### Extracted text
Growing up, I never noticed plants and flowers. They were something a part of my world that I sort of took for granted. I had no clue how much time and care it took to plant flower beds or a garden.

I didn't develop a love for plants and flowers until I started dating my now husband. His home wasn't landscaped. The grass grew up to his house. He had mowed off anything his great grandmother planted. He just didn't want the maintenance. I can't blame him. He was a busy farm bachelor. It was odd seeing a house that didn't look like a home, though. I decided one summer I was going to landscape it for him. Border, mulch, bushes and all. Flowers (bulbs and perennials) intimidated me at the time.

I had no clue what I would be getting myself into when I made this spur of the moment decision. Not only then, but now. It was then that I had developed a love for taking care of plants and watching them grow. When we built our new house, I wanted as much landscape as I could possibly handle. I enjoy mulching, weeding, grubbing and planting. And I can't stop.

Sometimes I like to think that maybe I developed this passion from my paternal grandmother. I've been told that she could make anything grow. Anything and everything. Now, I can't say that I can make anything grow. I've killed several potted tomatoes and I've lost quite a few perennials in my flower beds including some tulips from Lowes. However, I'd like to think I am doing the best I can for as little as I know. It all takes time as there is so much to learn about the different types of plants, our climate and our soil types.

Two years ago this spring, 2012,  my dad asked if I would like some of my grandmother's tulips from her house. She had passed away when I was in 7th grade and the house has been rented out since then. When we dug up the tulips, they had already bloomed so I didn't get to see what they looked like. I decided to plant them out by a rock we have in the corner of our yard. There's a story behind that rock but I will save that for a different day.

### Data excerpts
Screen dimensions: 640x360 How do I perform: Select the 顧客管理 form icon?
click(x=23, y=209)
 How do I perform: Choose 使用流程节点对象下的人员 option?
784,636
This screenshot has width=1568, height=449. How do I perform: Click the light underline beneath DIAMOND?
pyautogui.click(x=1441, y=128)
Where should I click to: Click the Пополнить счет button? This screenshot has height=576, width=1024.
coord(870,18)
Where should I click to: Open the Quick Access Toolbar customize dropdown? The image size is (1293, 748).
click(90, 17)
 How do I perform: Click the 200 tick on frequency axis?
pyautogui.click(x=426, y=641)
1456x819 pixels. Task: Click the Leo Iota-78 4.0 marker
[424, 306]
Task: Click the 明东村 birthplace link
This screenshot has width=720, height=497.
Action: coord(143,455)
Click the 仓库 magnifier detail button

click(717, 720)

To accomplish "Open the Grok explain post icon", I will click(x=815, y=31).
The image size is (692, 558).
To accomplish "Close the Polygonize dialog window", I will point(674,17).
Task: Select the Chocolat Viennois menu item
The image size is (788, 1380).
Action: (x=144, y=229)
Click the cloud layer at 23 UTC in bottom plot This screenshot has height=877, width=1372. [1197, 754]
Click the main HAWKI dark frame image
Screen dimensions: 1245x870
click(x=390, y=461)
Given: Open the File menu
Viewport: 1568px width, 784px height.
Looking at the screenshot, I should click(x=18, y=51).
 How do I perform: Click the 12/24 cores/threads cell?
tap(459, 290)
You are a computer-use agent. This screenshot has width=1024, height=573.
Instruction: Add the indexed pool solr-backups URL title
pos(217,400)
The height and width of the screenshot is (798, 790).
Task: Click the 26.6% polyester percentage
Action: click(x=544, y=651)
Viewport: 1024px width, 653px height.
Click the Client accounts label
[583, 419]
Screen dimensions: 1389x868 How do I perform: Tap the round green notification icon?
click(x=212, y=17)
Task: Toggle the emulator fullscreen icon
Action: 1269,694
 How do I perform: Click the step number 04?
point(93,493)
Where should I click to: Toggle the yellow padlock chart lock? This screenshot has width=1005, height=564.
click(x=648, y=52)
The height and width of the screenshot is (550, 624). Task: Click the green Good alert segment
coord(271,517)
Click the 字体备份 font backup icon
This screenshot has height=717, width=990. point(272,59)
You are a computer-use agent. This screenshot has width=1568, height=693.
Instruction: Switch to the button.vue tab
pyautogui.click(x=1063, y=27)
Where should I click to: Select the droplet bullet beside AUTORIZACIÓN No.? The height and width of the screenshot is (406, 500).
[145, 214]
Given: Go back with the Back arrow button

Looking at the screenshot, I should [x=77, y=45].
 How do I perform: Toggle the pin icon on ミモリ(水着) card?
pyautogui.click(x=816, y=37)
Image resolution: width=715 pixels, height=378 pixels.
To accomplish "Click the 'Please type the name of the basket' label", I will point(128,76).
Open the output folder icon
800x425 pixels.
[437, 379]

### Tasks to carry out
[A] Say whether each statement agrees with the gardening passage above, answering yes or no and quoting the words from the passage that decide it. (i) The husband's home was landscaped before the author took it on. (ii) The tulips from the grandmother's house had already bloomed when they were dug up. (iii) The author planted those tulips by a rock in the corner of the yard.
[B] Carry on the gardening passage above from the point where it stops.

### Responses for each task
[A]
(i) No: "His home wasn't landscaped."
(ii) Yes: "When we dug up the tulips, they had already bloomed"
(iii) Yes: "I decided to plant them out by a rock we have in the corner of our yard."

[B]
 Last spring of 2013, the tulips came up but bunnies, deer or something had eaten away at the flowers before I could even see them. I was SO depressed. I really wanted to see what my grandmother's tulips looked like in my landscaping.

As you know, we recently have just gotten out of a very long winter and I was ANXIOUSLY waiting for my grandmother's tulips to come up this spring. I prayed that nothing would eat them before I was able to watch them bloom. I went out towards the rock every day this last month checking on their progress. The leaves came up and I could see the buds for about a week straight. 

 Sure enough, 2 out of the 3 sections I planted bloomed! The third section was eaten away by something once again this year. I was hoping for a triangle of tulips in front of the rock but I suppose we will just have to settle for a group of two, staggered. 

I consider these tulips one of my most prized possessions. I never knew that plants could be passed down from generation to generation. My grandmother developed Alzheimers when I was young so I was never really able to get to know her and witness her gardening skills in person. These tulips are a piece of her that I will always have.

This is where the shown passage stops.